▸ Problem: Rewrite each row with "timer" swapped for "clock", keeping everything else the same. Omit the pictures from your answer.

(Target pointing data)
___

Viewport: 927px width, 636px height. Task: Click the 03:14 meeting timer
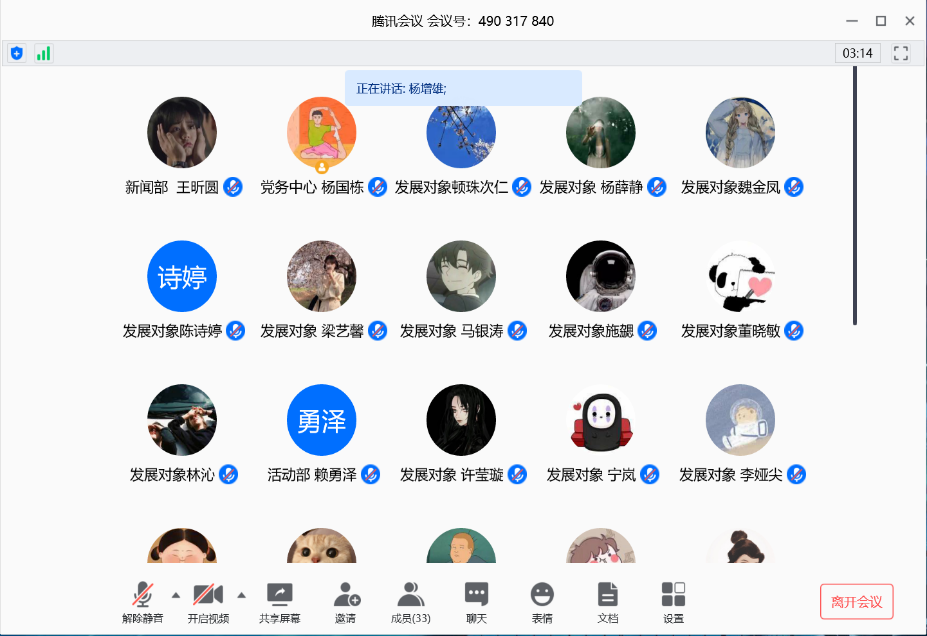pos(857,53)
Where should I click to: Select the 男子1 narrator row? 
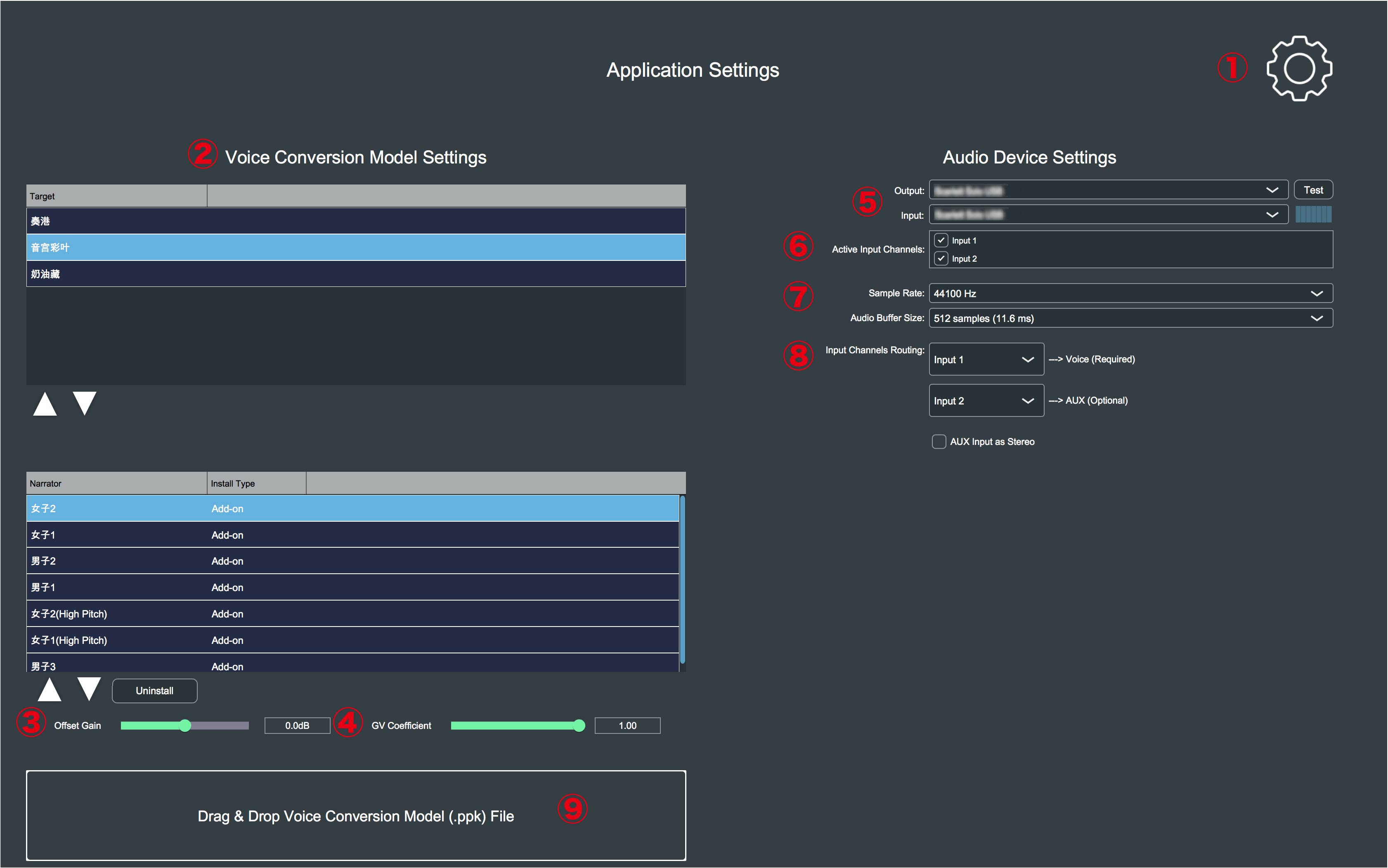coord(352,587)
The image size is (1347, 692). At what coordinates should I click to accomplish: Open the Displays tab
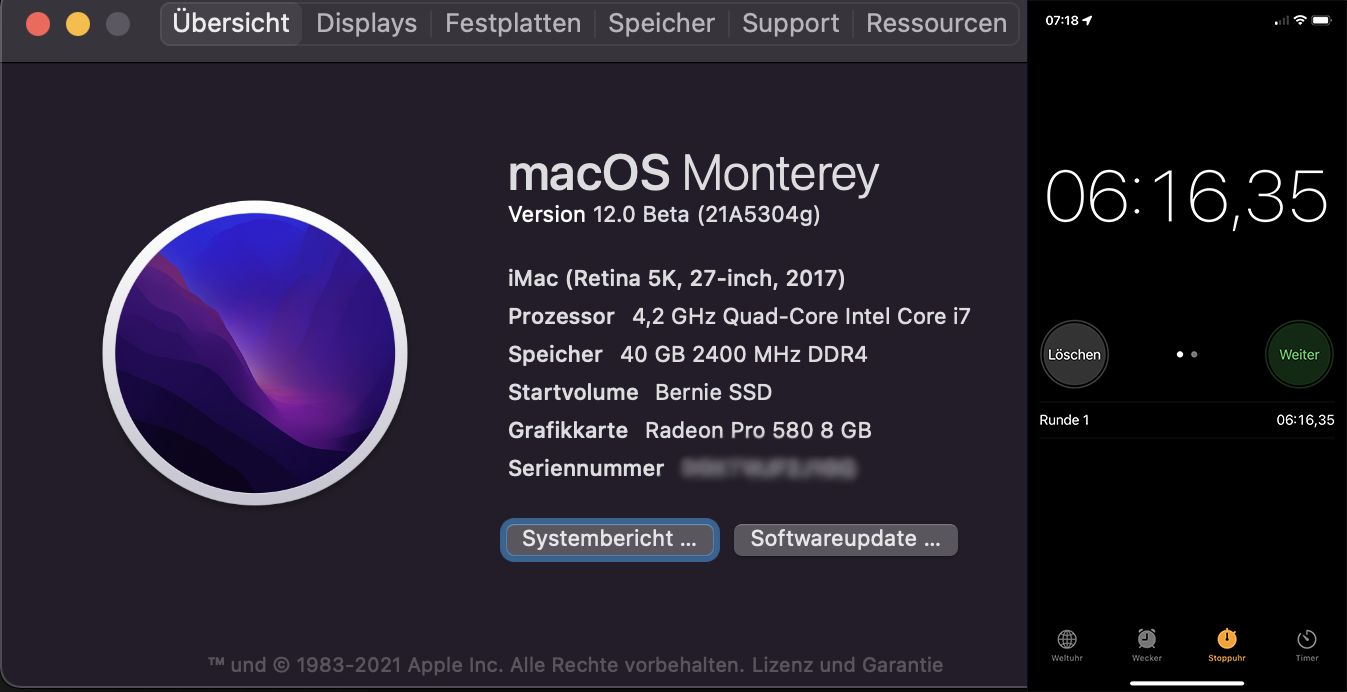click(366, 23)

___

▸ Finished task:
Viewport: 927px width, 636px height. Task: Click the 03:14 meeting clock
pos(857,53)
Where should I click to: Select the 男子1 narrator row? 
coord(352,587)
The image size is (1347, 692). At what coordinates should I click to accomplish: Open the Displays tab
click(366, 23)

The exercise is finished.